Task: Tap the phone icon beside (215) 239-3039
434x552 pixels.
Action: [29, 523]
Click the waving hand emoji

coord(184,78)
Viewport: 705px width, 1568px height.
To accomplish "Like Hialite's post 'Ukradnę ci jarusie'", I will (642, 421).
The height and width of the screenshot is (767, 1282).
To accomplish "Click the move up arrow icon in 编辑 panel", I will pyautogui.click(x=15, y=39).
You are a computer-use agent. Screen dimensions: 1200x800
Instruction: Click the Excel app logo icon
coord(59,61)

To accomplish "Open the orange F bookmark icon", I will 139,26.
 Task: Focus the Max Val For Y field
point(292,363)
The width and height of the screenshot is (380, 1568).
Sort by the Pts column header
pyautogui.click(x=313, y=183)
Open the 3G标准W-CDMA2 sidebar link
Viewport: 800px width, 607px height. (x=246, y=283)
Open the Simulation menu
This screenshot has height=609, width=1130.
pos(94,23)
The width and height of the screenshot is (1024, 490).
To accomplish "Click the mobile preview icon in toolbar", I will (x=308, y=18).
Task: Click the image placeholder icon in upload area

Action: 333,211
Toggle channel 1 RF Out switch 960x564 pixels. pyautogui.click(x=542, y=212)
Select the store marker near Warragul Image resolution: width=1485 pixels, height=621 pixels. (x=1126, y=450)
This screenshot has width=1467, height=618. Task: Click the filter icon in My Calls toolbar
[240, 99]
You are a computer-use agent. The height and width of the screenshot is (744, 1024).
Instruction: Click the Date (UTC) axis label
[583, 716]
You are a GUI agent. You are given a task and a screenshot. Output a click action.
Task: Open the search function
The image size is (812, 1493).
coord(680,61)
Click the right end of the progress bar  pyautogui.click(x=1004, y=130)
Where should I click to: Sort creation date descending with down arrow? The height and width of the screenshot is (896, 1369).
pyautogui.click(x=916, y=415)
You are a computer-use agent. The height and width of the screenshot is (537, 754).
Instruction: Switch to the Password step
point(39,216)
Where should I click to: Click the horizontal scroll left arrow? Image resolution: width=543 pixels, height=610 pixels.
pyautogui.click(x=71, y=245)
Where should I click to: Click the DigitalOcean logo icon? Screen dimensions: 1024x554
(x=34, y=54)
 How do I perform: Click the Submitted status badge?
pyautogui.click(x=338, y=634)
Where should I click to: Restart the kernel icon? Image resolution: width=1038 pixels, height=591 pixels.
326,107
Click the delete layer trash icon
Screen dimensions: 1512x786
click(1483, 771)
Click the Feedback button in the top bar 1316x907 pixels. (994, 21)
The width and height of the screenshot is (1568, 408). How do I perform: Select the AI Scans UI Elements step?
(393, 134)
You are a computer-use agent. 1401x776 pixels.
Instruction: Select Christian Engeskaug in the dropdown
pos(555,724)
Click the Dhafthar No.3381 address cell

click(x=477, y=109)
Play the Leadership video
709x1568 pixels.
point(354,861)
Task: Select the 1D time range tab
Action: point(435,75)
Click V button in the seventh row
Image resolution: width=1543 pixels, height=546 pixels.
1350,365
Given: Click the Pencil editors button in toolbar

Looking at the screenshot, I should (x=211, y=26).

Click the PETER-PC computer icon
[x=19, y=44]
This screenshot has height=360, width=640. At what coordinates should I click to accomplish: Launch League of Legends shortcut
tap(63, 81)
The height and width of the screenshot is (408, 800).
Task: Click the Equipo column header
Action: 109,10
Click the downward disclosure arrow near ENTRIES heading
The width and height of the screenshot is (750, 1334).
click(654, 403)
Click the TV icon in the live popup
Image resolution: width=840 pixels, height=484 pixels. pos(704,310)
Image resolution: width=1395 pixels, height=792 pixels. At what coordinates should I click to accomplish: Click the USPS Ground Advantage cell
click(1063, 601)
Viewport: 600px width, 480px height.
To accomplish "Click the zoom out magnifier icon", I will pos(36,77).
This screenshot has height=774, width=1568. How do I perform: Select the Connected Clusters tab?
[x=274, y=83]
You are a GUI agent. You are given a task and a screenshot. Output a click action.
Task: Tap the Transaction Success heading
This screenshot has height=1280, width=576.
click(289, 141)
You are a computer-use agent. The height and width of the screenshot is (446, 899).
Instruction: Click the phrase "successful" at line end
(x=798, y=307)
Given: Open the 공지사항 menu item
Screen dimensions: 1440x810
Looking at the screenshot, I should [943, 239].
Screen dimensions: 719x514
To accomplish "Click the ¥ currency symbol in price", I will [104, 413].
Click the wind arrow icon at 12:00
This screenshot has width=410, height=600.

**How to complete this task**:
Write out every entry again, keeping each line exactly the same.

**Result of the exercise**:
Task: Tap the phone icon beside (215) 239-3039
434x552 pixels.
Action: [29, 523]
Click the waving hand emoji

coord(184,78)
Viewport: 705px width, 1568px height.
To accomplish "Like Hialite's post 'Ukradnę ci jarusie'", I will (642, 421).
The height and width of the screenshot is (767, 1282).
To accomplish "Click the move up arrow icon in 编辑 panel", I will pyautogui.click(x=15, y=39).
You are a computer-use agent. Screen dimensions: 1200x800
Instruction: Click the Excel app logo icon
coord(59,61)

To accomplish "Open the orange F bookmark icon", I will 139,26.
 Task: Focus the Max Val For Y field
point(292,363)
The width and height of the screenshot is (380, 1568).
Sort by the Pts column header
pyautogui.click(x=313, y=183)
Open the 3G标准W-CDMA2 sidebar link
Viewport: 800px width, 607px height. (x=246, y=283)
Open the Simulation menu
This screenshot has height=609, width=1130.
pos(94,23)
The width and height of the screenshot is (1024, 490).
To accomplish "Click the mobile preview icon in toolbar", I will (x=308, y=18).
Task: Click the image placeholder icon in upload area

Action: 333,211
Toggle channel 1 RF Out switch 960x564 pixels. pyautogui.click(x=542, y=212)
Select the store marker near Warragul Image resolution: width=1485 pixels, height=621 pixels. (x=1126, y=450)
This screenshot has width=1467, height=618. Task: Click the filter icon in My Calls toolbar
[240, 99]
You are a computer-use agent. The height and width of the screenshot is (744, 1024).
Instruction: Click the Date (UTC) axis label
[583, 716]
You are a GUI agent. You are given a task and a screenshot. Output a click action.
Task: Open the search function
The image size is (812, 1493).
coord(680,61)
Click the right end of the progress bar  pyautogui.click(x=1004, y=130)
Where should I click to: Sort creation date descending with down arrow? The height and width of the screenshot is (896, 1369).
pyautogui.click(x=916, y=415)
You are a computer-use agent. The height and width of the screenshot is (537, 754).
Instruction: Switch to the Password step
point(39,216)
Where should I click to: Click the horizontal scroll left arrow? Image resolution: width=543 pixels, height=610 pixels.
pyautogui.click(x=71, y=245)
Where should I click to: Click the DigitalOcean logo icon? Screen dimensions: 1024x554
(x=34, y=54)
 How do I perform: Click the Submitted status badge?
pyautogui.click(x=338, y=634)
Where should I click to: Restart the kernel icon? Image resolution: width=1038 pixels, height=591 pixels.
326,107
Click the delete layer trash icon
Screen dimensions: 1512x786
click(1483, 771)
Click the Feedback button in the top bar 1316x907 pixels. (994, 21)
The width and height of the screenshot is (1568, 408). How do I perform: Select the AI Scans UI Elements step?
(393, 134)
You are a computer-use agent. 1401x776 pixels.
Instruction: Select Christian Engeskaug in the dropdown
pos(555,724)
Click the Dhafthar No.3381 address cell

click(x=477, y=109)
Play the Leadership video
709x1568 pixels.
point(354,861)
Task: Select the 1D time range tab
Action: point(435,75)
Click V button in the seventh row
Image resolution: width=1543 pixels, height=546 pixels.
1350,365
Given: Click the Pencil editors button in toolbar

Looking at the screenshot, I should (x=211, y=26).

Click the PETER-PC computer icon
[x=19, y=44]
This screenshot has height=360, width=640. At what coordinates should I click to accomplish: Launch League of Legends shortcut
tap(63, 81)
The height and width of the screenshot is (408, 800).
Task: Click the Equipo column header
Action: 109,10
Click the downward disclosure arrow near ENTRIES heading
The width and height of the screenshot is (750, 1334).
click(654, 403)
Click the TV icon in the live popup
Image resolution: width=840 pixels, height=484 pixels. pos(704,310)
Image resolution: width=1395 pixels, height=792 pixels. At what coordinates should I click to accomplish: Click the USPS Ground Advantage cell
click(1063, 601)
Viewport: 600px width, 480px height.
To accomplish "Click the zoom out magnifier icon", I will pos(36,77).
This screenshot has height=774, width=1568. How do I perform: Select the Connected Clusters tab?
[x=274, y=83]
You are a GUI agent. You are given a task and a screenshot. Output a click action.
Task: Tap the Transaction Success heading
This screenshot has height=1280, width=576.
click(289, 141)
You are a computer-use agent. The height and width of the screenshot is (446, 899).
Instruction: Click the phrase "successful" at line end
(x=798, y=307)
Given: Open the 공지사항 menu item
Screen dimensions: 1440x810
Looking at the screenshot, I should [943, 239].
Screen dimensions: 719x514
To accomplish "Click the ¥ currency symbol in price", I will [104, 413].
Click the wind arrow icon at 12:00
This screenshot has width=410, height=600.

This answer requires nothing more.